Jen, I totally know how you feel about San Francisco. My best friend lives there, and I went to visit her the year before last. I wouldn't even have picked it as a vacation spot if it hadn't been for her, but now I would LOVE to live there. If only I could afford it! She keeps telling me, there's lots of jobs, but the cost of living is pretty high. Since she decided to not have roommates any more, all she can afford is a little studio apartment. She can't afford to have a car, but she can get most anywhere on the bus or her bicycle, so that's ok. I'm all about downsizing, but I HAVE to have room for my bunnies, and my allergies demand I have a bedroom that's not filled with bunny fur or hay dust.
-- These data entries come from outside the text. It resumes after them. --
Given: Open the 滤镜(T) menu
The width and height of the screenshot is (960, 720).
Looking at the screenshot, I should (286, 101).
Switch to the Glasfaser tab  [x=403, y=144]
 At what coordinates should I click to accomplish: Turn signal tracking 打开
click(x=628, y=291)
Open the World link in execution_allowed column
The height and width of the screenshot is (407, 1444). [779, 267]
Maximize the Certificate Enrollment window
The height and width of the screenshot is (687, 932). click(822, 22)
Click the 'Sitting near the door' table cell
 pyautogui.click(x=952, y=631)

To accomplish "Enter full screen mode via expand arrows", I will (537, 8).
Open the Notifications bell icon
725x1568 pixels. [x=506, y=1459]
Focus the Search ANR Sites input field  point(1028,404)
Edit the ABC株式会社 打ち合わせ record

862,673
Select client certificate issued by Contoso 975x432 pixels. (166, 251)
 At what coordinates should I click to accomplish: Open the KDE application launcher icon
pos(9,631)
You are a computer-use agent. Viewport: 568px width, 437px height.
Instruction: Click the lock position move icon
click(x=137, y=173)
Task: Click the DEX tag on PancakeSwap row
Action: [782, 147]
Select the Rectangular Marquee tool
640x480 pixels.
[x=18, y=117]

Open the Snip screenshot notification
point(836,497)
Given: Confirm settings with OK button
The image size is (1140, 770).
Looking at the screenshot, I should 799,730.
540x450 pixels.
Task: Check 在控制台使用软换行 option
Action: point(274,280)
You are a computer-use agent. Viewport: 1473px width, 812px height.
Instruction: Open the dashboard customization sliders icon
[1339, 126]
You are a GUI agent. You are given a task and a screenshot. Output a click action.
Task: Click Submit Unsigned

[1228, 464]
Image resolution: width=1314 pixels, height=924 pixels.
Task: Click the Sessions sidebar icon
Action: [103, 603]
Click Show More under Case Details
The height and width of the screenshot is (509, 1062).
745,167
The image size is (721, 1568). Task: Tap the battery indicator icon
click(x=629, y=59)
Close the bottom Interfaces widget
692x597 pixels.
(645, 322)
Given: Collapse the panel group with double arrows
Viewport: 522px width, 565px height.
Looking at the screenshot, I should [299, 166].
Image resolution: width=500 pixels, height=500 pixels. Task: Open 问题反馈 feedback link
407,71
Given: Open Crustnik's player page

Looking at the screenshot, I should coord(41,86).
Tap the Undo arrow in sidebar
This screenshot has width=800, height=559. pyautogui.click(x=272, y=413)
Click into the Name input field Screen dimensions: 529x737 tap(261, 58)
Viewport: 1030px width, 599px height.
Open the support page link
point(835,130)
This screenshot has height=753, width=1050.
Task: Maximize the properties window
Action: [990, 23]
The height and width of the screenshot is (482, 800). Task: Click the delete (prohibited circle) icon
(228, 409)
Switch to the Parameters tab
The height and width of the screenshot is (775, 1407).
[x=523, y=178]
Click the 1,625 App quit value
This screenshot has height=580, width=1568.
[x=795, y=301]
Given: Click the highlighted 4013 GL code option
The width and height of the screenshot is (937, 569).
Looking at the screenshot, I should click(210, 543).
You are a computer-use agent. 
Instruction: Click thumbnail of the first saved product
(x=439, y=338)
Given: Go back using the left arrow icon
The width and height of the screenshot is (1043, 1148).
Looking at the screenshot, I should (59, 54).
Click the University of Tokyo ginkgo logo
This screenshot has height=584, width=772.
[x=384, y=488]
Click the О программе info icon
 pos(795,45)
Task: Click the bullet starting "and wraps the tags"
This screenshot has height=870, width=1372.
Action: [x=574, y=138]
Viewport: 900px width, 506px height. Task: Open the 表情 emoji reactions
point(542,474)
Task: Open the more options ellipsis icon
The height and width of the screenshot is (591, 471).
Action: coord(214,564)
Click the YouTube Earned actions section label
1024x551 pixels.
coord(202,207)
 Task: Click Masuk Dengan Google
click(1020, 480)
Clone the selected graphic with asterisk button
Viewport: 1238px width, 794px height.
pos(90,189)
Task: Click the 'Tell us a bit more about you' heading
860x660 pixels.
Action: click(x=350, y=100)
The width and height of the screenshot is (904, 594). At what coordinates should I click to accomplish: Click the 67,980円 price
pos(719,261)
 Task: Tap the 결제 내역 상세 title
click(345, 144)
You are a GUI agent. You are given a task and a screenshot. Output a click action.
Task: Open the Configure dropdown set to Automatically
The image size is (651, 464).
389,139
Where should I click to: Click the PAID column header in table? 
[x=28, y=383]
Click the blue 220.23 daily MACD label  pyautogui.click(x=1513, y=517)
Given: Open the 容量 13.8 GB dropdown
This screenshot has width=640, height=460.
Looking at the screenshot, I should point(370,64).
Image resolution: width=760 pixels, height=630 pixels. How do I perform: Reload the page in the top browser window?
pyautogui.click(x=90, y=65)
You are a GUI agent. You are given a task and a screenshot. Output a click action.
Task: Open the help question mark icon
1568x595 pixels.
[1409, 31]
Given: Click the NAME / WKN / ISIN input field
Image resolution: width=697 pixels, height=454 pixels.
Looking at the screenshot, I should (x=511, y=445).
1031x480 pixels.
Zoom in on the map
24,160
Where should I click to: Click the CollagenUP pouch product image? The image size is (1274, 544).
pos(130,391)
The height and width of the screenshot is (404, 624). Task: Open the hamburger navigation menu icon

Maybe someday.........

Jason is in IT, so maybe someday he will be really good at it and can get a good job out there. (My degree is in Horticulture; I really love doing it, but it doesn't pay enough to live on, so I'm sort of stuck with a degree I don't use, and a job that may or may not have advancement.)


----------



## seniorcats (Dec 2, 2008)

*TinysMom wrote: *


> We were in Shady J (Seymour) from 1982-1988.....still miss the trees - but not the humidity.


You know I am losing my marbles. I was thinking of Pope AFB and getting it confused with SJ. Been here in Ohio since 01/79.


----------



## BEAUKEZRA (Dec 2, 2008)

I was born in Worcester Massachusetts and lived there until I was 28 and then I moved to Gainesville Florida on a whim. I stayed there for 8 months and then moved to South Florida and I've been here since.


----------



## Flashy (Dec 2, 2008)

I was born in Bristol, but my parents moved from there when I was 8 months. They spend 3 months then in rented accom while they looked for a house here (the rented accom was not far away).

At 18 I went to uni to Lincoln living in various student houses but just before I finished me and my 'friend' moved into a proper private rented house. After 9 months though I had to move back home because I was so ill and couldn't afford to pay rent.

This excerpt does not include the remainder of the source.